# EXTRACT TO READ
The switch 1666 is for example controlled by an AND logic gate 1668, which for example has one of its inputs coupled to the output of an equality comparator 1670 and its other input coupled to the output of a “greater than” comparator 1672.

The equality comparator 1670 is for example configured to compare the n-bit word at the output of the flip-flop register bank 164 with a first zero reference block 1674, and to output a logic “1” if the n-bit word is equal to zero.

The “greater than” comparator 1672 is for example configured to compare the output of the adder circuit 1660 with an input from a second zero reference block 1676 and to output a logic “1” if the current cumulative count value is equal to zero.

Operation of the counter circuit 16 as exemplified in FIG. 3 is essentially as follows. At a frequency set by the clock 162, the current flowing through the conductor 10 is sensed, normalized as a signal IWIRE(t)/Inom, and its intensity is evaluated by the circuits 12 and 14, and the result is provided to the counter circuit 16 using the D registers.

If the signal IWIRE(t)/Inom is higher than 1 (output Y of block 220 of FIG. 2), the m-bit binary word in the register bank 164′ is set to zero and the n-bit binary word in 164 has a value that is a function of the amount that the signal IWIRE(t)/Inom is higher than 1. The counter 166 is incremented by the corresponding step size so that the increase in the count is indicative of how much the signal IWIRE(t) is higher than Inom, and no decrement is applied since the output of the comparator 1670 is a logic “0”.

# PARTS OF THE EXERCISE
[a] Write out the counter circuit passage between "The switch 1666" and "word is equal to zero.", inclusive.
[b] Extend the counter circuit passage, picking up right after its final sentence.

# STORED DATA
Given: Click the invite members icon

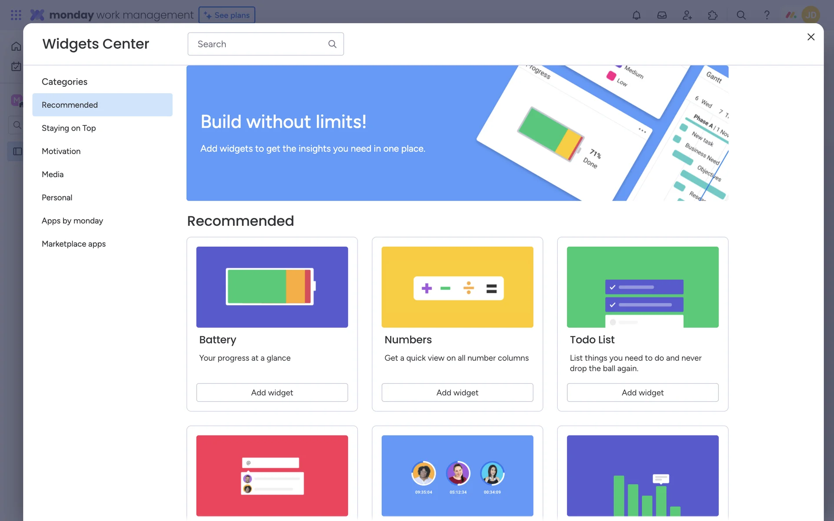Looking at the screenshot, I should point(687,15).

# WRITTEN ANSWERS
[a]
The switch 1666 is for example controlled by an AND logic gate 1668, which for example has one of its inputs coupled to the output of an equality comparator 1670 and its other input coupled to the output of a “greater than” comparator 1672.

The equality comparator 1670 is for example configured to compare the n-bit word at the output of the flip-flop register bank 164 with a first zero reference block 1674, and to output a logic “1” if the n-bit word is equal to zero.

[b]
If the signal IWIRE(t)/Inom is smaller than 1 (output N of block 220 of FIG. 2), the n-bit binary word in the register bank 164 is set to zero and the m-bit binary word in the register bank 164′ has a value that is a function of the amount that the signal IWIRE(t)/Inom is lower than 1. The counter 166 is not incremented since the n-bit word is at zero, and is decremented by the m-bit word if the count value is not already set to zero 1672, (output N of block 240 of FIG. 2) so that the decrease in the count is indicative of how much the signal IWIRE(t) is smaller than Inom. If the count of the counter 166 is already at zero (output Y of block 240 of FIG. 2) the output from the counter 166 remains at zero, implying that there is a NOP (No OPeration).

Those skilled in the art will appreciate that “increment” and “decrement” as exemplified herein for the opposite counting directions for the counter 166 do not represent per se a mandatory choice insofar as one or more embodiments may adopt, mutatis mutandis, a complementary choice.

The latch circuit 18 as exemplified in FIG. 3 includes a latch 182, which is for example reset via an input 184 (IN3) coupled to a control circuit (not illustrated) and which has its input coupled to the output of a comparator 186. The comparator 186 is for example configured to compare the output of the counter circuit 16, corresponding to the output of the adder circuit 1660, with a limit value, for instance an upper or maximum count value Counter_MAX, as provided by a limit generation circuit 188. The circuit 188 is for example coupled to an input 190 (labelled IN2) configured to receive a limit setting parameter Tnom from a setting circuit TS.

The value of Tnom is for example selectively set by the setting circuit TS at a nominal value corresponding to a desired response time of the latch circuit 18, which is for example configured to latch when a certain constant current (K2.Inom, by way of non-limiting example) is sensed to flow through the conductor 10. The circuit 300 may thus be configured to operate as a sort of adjustable slow-blow/fast-blow fuse whose time of intervention can be selectively adjusted.

It will be again appreciated that, as is the case for the circuit IS for setting the nominal value Inom for the current, the setting circuit TS for Tnom, may be a distinct circuit from the other circuits of the electronic circuit 300.

The setting circuit TS is for example implemented by appropriate circuitry, such as a lookup table or SPI (Serial Peripheral Interface) register or the like.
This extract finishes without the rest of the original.